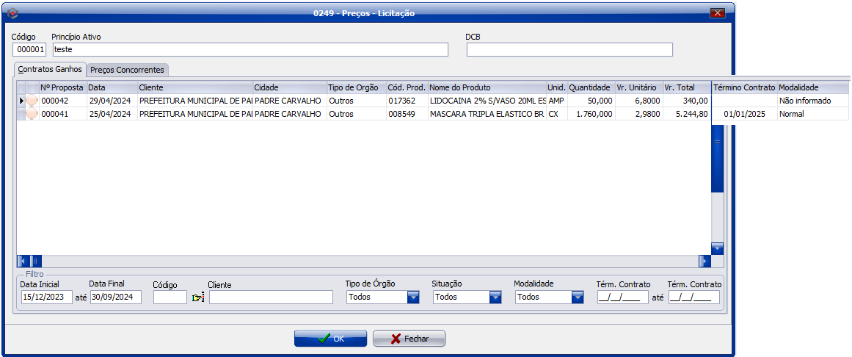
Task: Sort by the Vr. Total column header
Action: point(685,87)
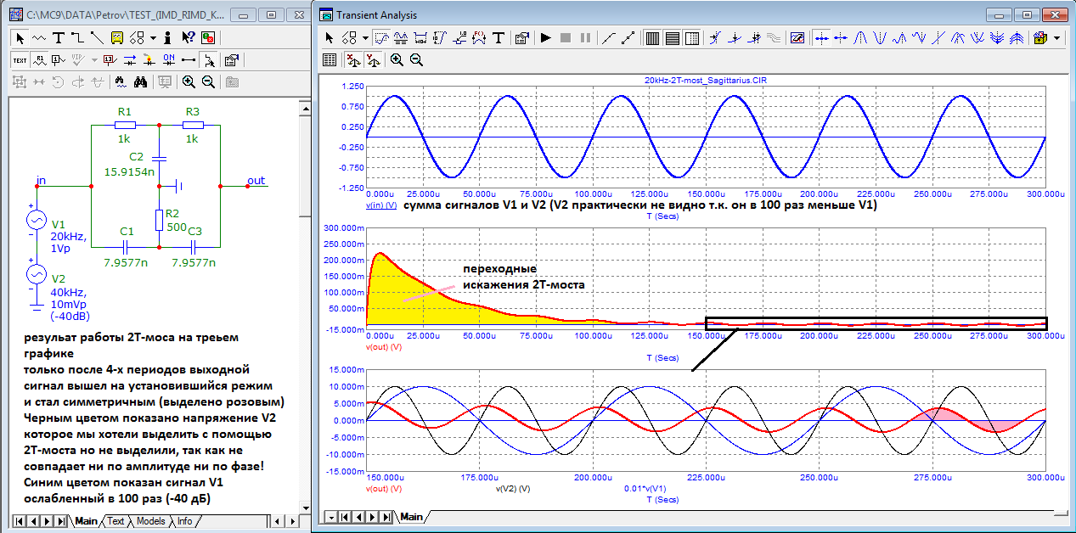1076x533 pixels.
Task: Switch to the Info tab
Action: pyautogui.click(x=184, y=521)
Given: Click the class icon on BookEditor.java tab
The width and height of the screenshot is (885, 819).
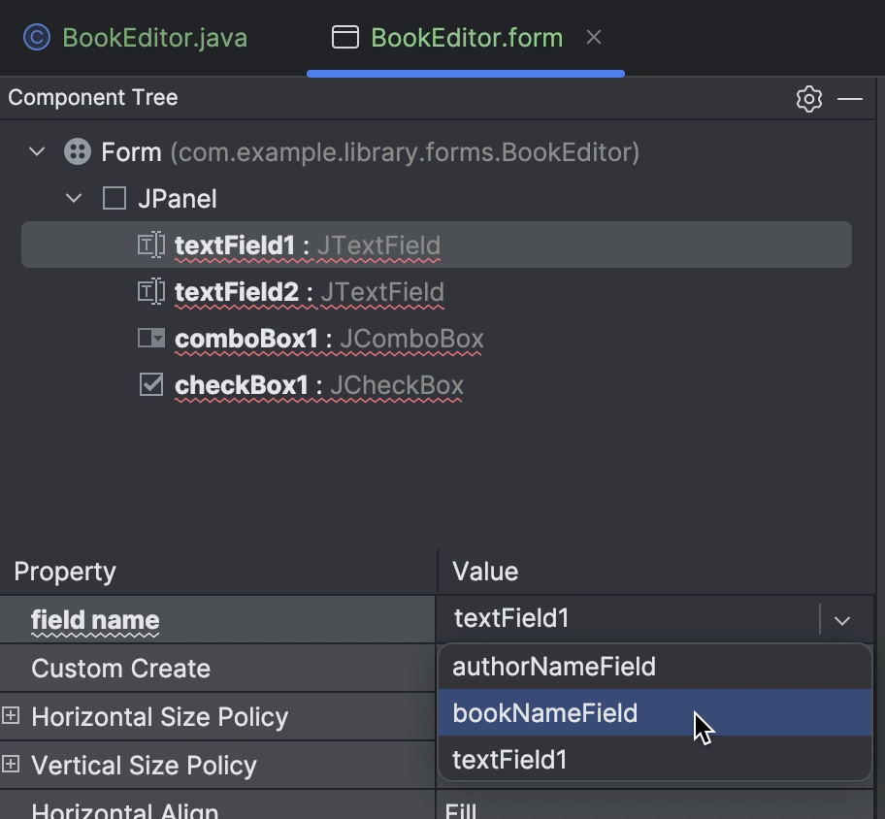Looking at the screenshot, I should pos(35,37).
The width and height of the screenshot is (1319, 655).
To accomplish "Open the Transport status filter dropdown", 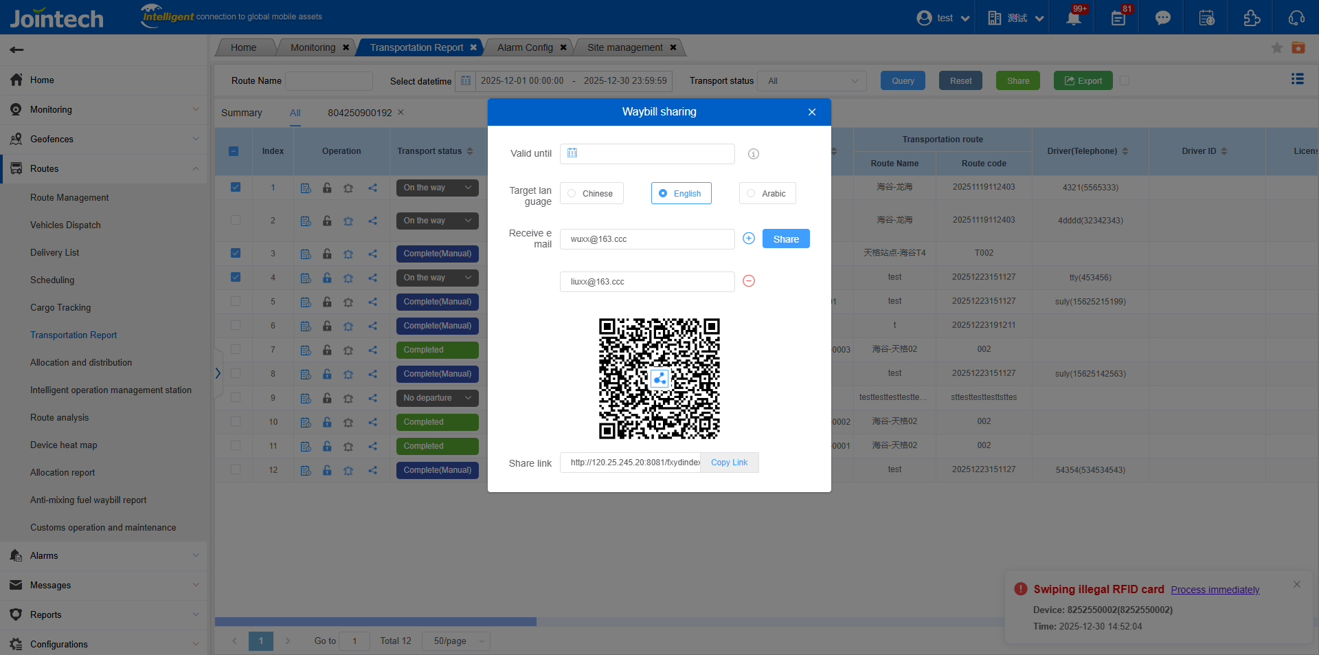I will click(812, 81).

──────────

**Given problem:** Reproduce the items verbatim, starting with the line that contains "Given: Click the" and going on through the line that contains "Looking at the". Leave the pictures out of your output.

**Exercise output:**
Given: Click the class icon on BookEditor.java tab
The width and height of the screenshot is (885, 819).
Looking at the screenshot, I should pos(35,37).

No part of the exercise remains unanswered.